• Completa lo siguiente:
**A.** ¿Cómo se traduce al inglés esta oración del artículo sobre los «ambrosios» y el coronavirus: «África es el claro ejemplo, donde enfermedades hoy olvidadas en Europa como el Sida o el cólera siguen matando millones de personas.»?
**B.** Escribe lo que sigue en el artículo sobre los «ambrosios» y el coronavirus, a partir de su última oración.

La revolución de los ambrosios

Antonio Torquemada

Hace años había un anuncio en el que la reina de las Cayetanas, Isabel Preylser, le pedía a su mayordomo (Ambrosio) que repartiera los conocidos bombones en la fiesta del embajador. Una lucha de clases televisiva que hoy se ha trasladado al coronavirus.

Si hace no mucho, la izquierda se mofaba, burlaba y atacaba a los residentes del barrio de Salamanca por protestar contra las restricciones de movilidad impuesta por el gobierno de Pedro Sánchez; hoy clama en favor de los «ambrosios» de Carabanchel que protestan contra las medidas de Ayuso. Vamos, que la guerra de clases cayetanos / ambrosios sí se da en el día a día de la nueva normalidad.

Y con esa revolución, que grita en la Puerta del Sol «Nosotras trabajando, los ricos contagiando», la izquierda ha conseguido lo que buscaba. El axioma perfecto: el malo es el hombre rico, las buenas las mujeres trabajadoras (de los hombres trabajadores no se sabe nada, debe ser complejo para el discurso populista).

Así, han conseguido convertir el coronavirus en una enfermedad al servicio del rico y, por tanto, de la derecha. Que para la izquierda, capaz de hacer propia banderas universales, la derecha es sinónimo de empresario explotador; de ricos con servicio domestico; de cayetanos, al fin y al cabo. Unos cayetanos que propagan la enfermedad en los barrios más pobres de Madrid mientras disfrutan de terrazas y bares, haciendo que los trabajadores, como las abejas, propaguen el virus por sus casas y barrios.

Se olvidan de que el problema es mucho más profundo y que sí, es cierto, las enfermedades siempre afectan más a las zonas pobres. África es el claro ejemplo, donde enfermedades hoy olvidadas en Europa como el Sida o el cólera siguen matando millones de personas. Pero el problema no es el «rico».

• Datos para revisar:
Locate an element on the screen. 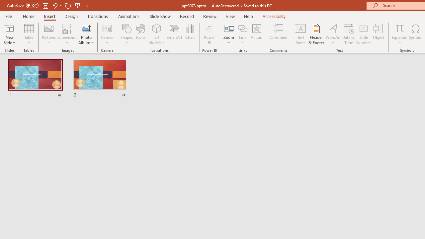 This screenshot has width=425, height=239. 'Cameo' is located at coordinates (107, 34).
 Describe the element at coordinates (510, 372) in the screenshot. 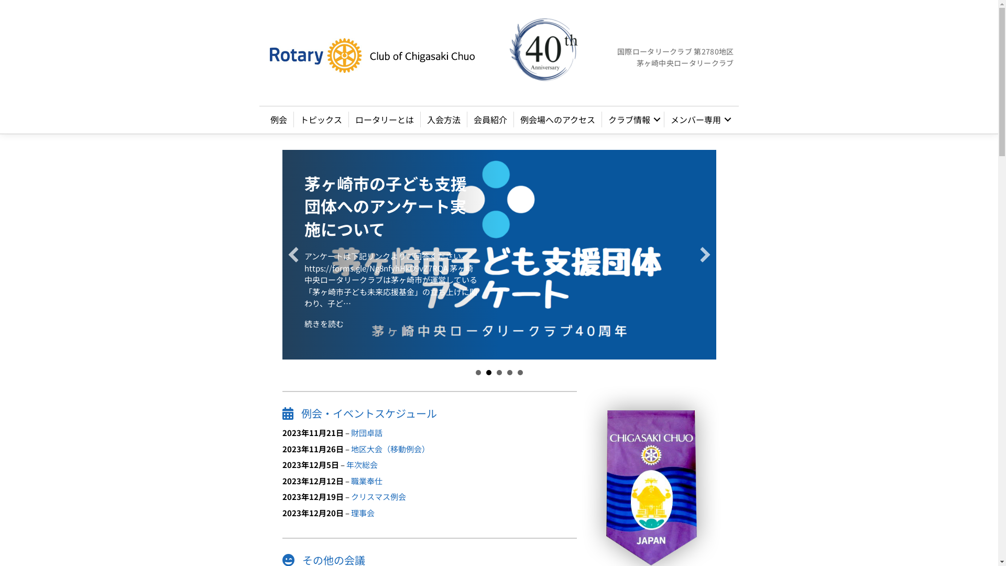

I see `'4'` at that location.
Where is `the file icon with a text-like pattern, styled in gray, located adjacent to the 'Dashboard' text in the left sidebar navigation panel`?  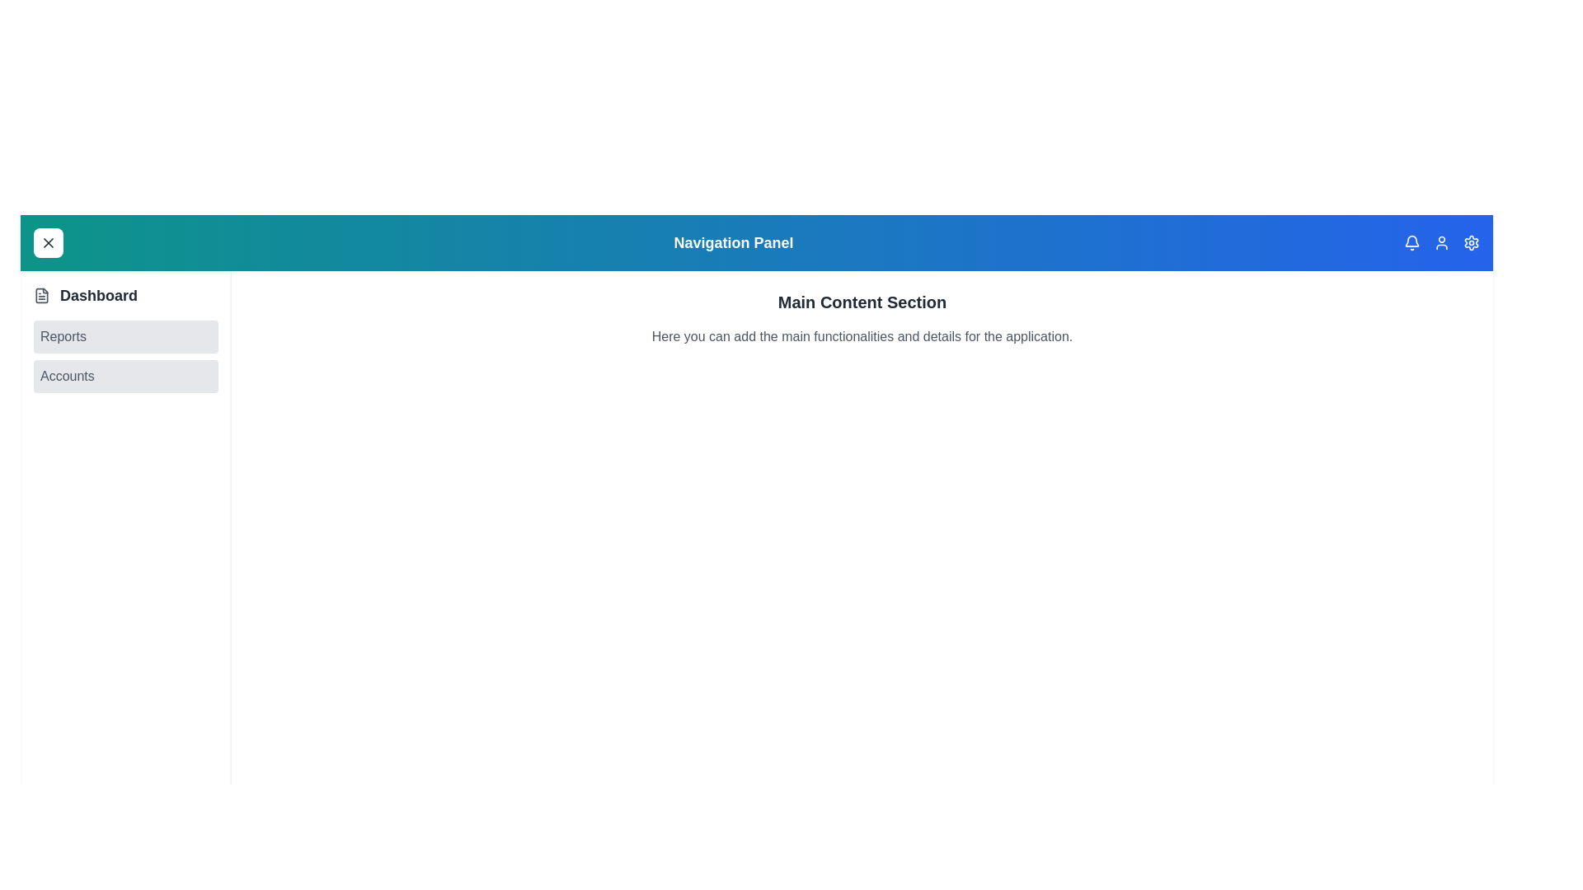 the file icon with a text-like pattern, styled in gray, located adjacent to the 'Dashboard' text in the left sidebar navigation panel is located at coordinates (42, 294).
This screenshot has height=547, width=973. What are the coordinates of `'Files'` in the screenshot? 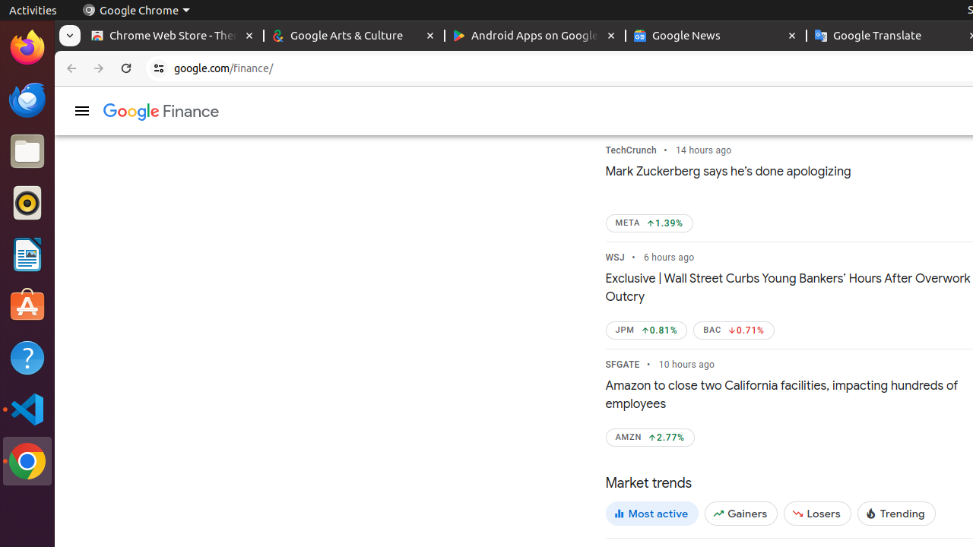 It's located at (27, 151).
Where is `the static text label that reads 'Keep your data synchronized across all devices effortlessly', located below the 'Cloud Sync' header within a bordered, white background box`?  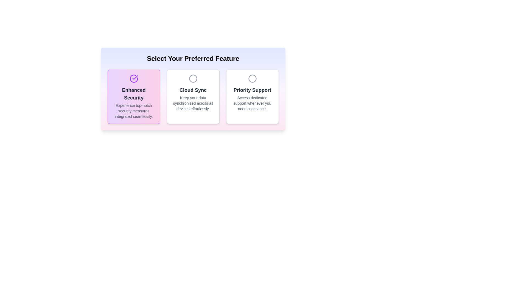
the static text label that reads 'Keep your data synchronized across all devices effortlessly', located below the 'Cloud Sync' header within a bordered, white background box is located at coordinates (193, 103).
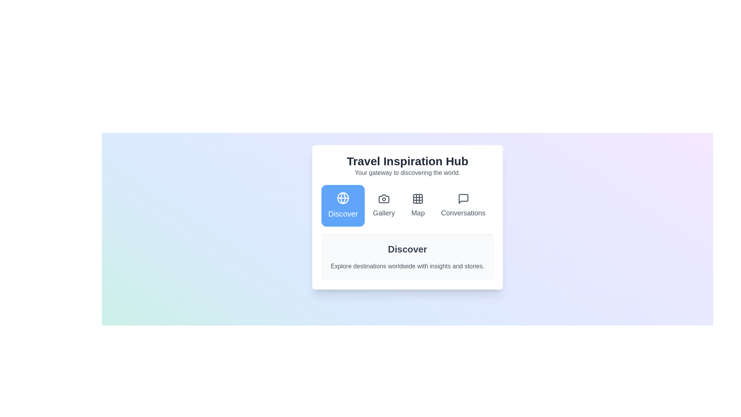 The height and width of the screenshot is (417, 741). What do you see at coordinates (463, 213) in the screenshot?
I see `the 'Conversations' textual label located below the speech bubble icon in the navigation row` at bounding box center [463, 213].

• Respuestas por tarea:
**A.** Africa is the clear example, where diseases now forgotten in Europe, such as AIDS or cholera, continue to kill millions of people.

**B.**
El problema es que esas zonas han visto aumentado en mucho su población debido a la inmigración, no siempre legal, mientras los gobiernos del ayuntamiento, de todo signo, miraban hacia otro lado. No se querían ver los guetos que se creaban; las bolsas de pobreza que crecían en el extrarradio, cada vez menos Madrid y más «otra cosa», mezcla de lenguas, personas y culturas que compartían un punto común: trabajadores con bajo nivel cultural y económico, casi siempre sin formación especifica, y que se convertían, poco a poco, en «ambrosios»

Ambrosios al servicio de los ciudadanos de Madrid, a los que cuidan a sus hijos, limpian sus casas, sus calles, recogen sus basuras; Ambrosios que, como casi todos los ciudadanos de Madrid, llegan de todos los rincones del mundo. Madrid es un conglomerado de gentes que está muy lejos de lo que tratan de vender los políticos en una división antinatural e irreal.

Los cayetanos necesitan a los ambrosios tanto como los ambrosios a los cayetanos. Pero la izquierda mediática española necesita crear la separación. La misma que manda a los profesores a protestar en las comunidades no gobernadas por ellos; la que se reúne ahora para gritar «nosotras trabajando, los ricos contagiando», la que sabe como manipular a las masas.